Contre cela, Jean Sobieski ne peut rien. La structure sociale du pays est très réfractaire aux réformes. La haute comme la petite noblesse sont en réalité les satellites de quelques grandes familles extraordinairement riches. Un clan notamment, les Radziwill, possède un domaine d’une superficie équivalente à la moitié de l’Irlande et vit entouré d’une cour dont le faste éclipse celle de Varsovie. Quant aux Potocki, leur propriété s’étend sur 16 800 km2, soit environ la moitié de la Hollande. Les petits propriétaires ne peuvent résister à ces grands nobles : en 1700, leurs terres représentent moins d’un dixième du territoire polonais. Les membres de la petite noblesse – presque un million de personnes –, qui, juridiquement, constituent la « nation » polonaise, sont pour la plupart assez pauvres et par conséquent sous la coupe de grands magnats peu enclins à renoncer à leur pouvoir de rassembler une confédération ou de manipuler une diète. Au bas de l’échelle se situent les paysans, parmi les plus misérables d’Europe. En 1700, ils bataillent continuellement contre les droits féodaux qu’on leur impose et sont à la merci de seigneurs qui exercent encore sur eux un droit de vie ou de mort. Les petites villes n’ont aucun pouvoir. Leur population équivaut à seulement la moitié de la petite noblesse et elles ont été dévastées par les guerres du XVIIe siècle.

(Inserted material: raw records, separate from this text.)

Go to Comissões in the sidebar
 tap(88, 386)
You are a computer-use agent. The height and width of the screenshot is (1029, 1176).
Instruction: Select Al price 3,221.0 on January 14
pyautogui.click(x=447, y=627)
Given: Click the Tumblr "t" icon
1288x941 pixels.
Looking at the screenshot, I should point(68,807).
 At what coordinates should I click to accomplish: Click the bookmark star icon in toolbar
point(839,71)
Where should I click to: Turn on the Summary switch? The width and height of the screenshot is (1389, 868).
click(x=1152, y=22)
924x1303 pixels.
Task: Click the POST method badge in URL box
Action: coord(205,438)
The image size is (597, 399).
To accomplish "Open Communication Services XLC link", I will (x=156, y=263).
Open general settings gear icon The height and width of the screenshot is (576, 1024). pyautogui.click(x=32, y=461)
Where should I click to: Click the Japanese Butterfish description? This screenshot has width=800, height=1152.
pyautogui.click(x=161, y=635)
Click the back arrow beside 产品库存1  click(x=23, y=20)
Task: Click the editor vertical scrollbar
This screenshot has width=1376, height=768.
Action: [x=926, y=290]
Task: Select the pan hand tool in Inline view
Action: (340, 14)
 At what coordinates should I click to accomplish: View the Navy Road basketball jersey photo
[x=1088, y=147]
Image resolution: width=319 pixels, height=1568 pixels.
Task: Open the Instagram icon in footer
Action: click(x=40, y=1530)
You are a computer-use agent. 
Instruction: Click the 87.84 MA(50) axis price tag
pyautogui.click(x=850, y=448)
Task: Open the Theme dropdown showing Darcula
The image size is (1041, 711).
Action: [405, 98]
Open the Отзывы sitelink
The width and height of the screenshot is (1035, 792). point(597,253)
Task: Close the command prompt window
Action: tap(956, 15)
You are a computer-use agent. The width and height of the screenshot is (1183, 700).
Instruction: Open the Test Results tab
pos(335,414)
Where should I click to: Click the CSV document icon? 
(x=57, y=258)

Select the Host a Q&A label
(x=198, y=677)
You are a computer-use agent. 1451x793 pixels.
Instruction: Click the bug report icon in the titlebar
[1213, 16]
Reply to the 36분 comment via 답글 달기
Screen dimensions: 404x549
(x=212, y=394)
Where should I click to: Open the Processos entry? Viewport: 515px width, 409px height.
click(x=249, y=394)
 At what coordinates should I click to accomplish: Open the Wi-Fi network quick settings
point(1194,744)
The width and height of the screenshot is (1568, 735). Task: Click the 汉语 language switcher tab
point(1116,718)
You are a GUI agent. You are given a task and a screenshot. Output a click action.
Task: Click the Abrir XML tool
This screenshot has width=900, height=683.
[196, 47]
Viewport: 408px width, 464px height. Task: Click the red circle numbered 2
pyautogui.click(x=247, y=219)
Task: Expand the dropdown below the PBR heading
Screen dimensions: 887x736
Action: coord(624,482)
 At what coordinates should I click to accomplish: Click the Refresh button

Pourtant, la Prusse et la Russie survivent, et elles reposent aussi sur des infrastructures agraires prémodernes et féodales. La Pologne est la seule des trois à se trouver dans une faillite totale. Le principe d’une royauté élective empêche l’émergence d’un Tudor ou d’un Bourbon polonais susceptible d’assimiler ses instincts dynastiques conquérants à ceux de la nation. Le pays aborde le XVIIIe siècle avec à sa tête un souverain d’origine étrangère, l’électeur de Saxe, qui succède à Jean III Sobieski en 1697. Rapidement déposé par les Suédois, il retrouvera son trône grâce aux Russes.
La Russie est la nouvelle grande puissance orientale. En 1500, son identité en tant que nation était à peine discernable. Deux cents ans plus tard, la plupart des hommes d’Etat occidentaux commencent à entrevoir son potentiel, bien que Polonais et Suédois s’y soient déjà frottés. Aujourd’hui, un effort est nécessaire pour comprendre la fulgurance surprenante de l’apparition en tant que force majeure de ce pays qui va devenir l’un des Etats les plus puissants du monde. Au début de l’ère européenne, après les premières ébauches de la future Russie par Ivan le Grand, cette issue est encore inconcevable et le restera longtemps. Le premier à porter officiellement le titre de « tsar de toutes les Russies » est son petit-fils, Ivan IV, couronné en 1547. L’octroi de ce titre, le jour du sacre, est destiné à montrer que le grand-prince de Moscovie est devenu un empereur exerçant sa souveraineté sur de nombreux peuples. En dépit d’un caractère violent qui lui vaut son surnom, « le Terrible », Ivan IV ne joue aucun rôle significatif dans les affaires européennes.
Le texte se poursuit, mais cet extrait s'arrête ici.